What comes next? The current model—watching an actor watch themselves—is already becoming stale. The next wave of exclusive entertainment content will be interactive and personalized.
However, the relentless drive for exclusive entertainment content is fracturing popular media. In the 1990s, everyone watched the same Seinfeld episode at the same time. Today, we are siloed.
Ironically, walled gardens need open fields. Without popular media, exclusive content would die in obscurity. The news cycle, influencer culture, and meme factories act as the world’s largest marketing department. www xxx com n exclusive
Consider the phenomenon of Wednesday (Netflix). The show itself was exclusive, but its success—the record-breaking 1 billion hours viewed—was driven by a popular media side-effect: the viral Wednesday dance craze on TikTok. Users who had never seen the show recreated the choreography, turning a paid piece of IP into free, user-generated advertising.
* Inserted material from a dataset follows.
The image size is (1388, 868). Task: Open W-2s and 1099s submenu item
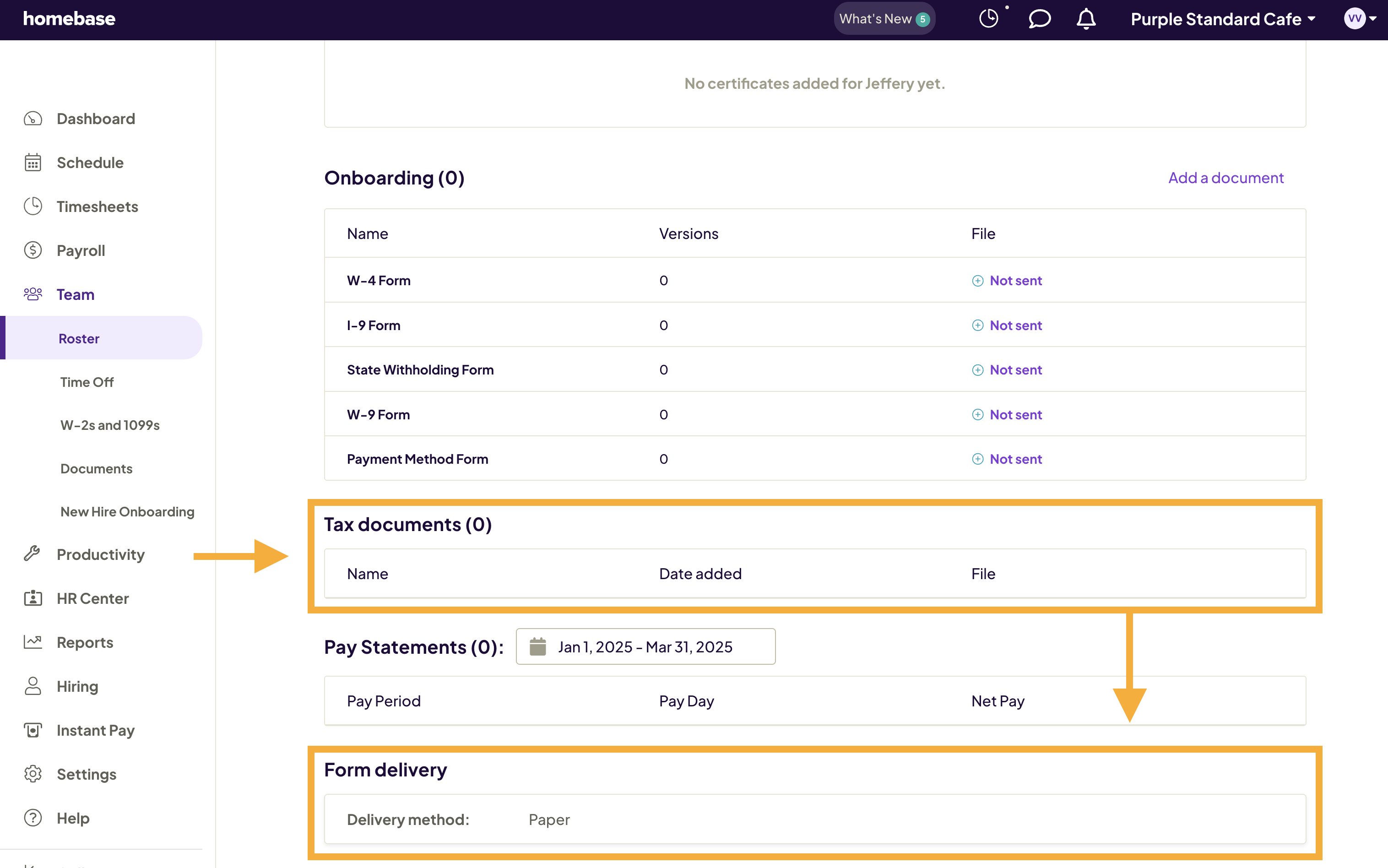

Similarly, The Last of Us (HBO/Max) became a case study in cross-platform synergy. Popular media outlets ran stories comparing the game to the show. YouTube reactors filmed themselves crying during episode three. Even The Washington Post ran an op-ed about the show’s fungal epidemiology. What comes next
The takeaway: Popular media has shifted from being a competitor to the gatekeeper. If you want your exclusive content to succeed, you need the press, the podcasts, and the social platforms to talk about it.
Why do consumers tolerate five different subscriptions? The answer lies in social psychology. Ironically, walled gardens need open fields
Popular media thrives on spoilers. In the 1990s, if you missed Seinfeld on Thursday night, you waited for the summer rerun. Today, if you miss the finale of Succession (exclusive to Max) on Sunday night, you cannot open Twitter (now X) on Monday morning. The algorithm ensures you see the spoiler.
Exclusive content leverages temporal scarcity. It creates "eventized" viewing. When Stranger Things drops a new season, it is not just a show; it is a two-week cultural lockdown. Popular media outlets—from Variety to The New York Times—feed this frenzy by producing recap podcasts, costume breakdowns, and theory videos.
This cycle is self-perpetuating:
Not all exclusive content is blockbuster-sized. The Criterion Channel has turned "The Closet" videos into a genre of popular media unto themselves. Watching a famous director geek out over a 1950s Japanese drama is hyper-niche, yet these clips generate millions of views on TikTok. This proves that exclusive entertainment content doesn't need to be expensive; it needs to be authentic. The proximity to the creator is the commodity.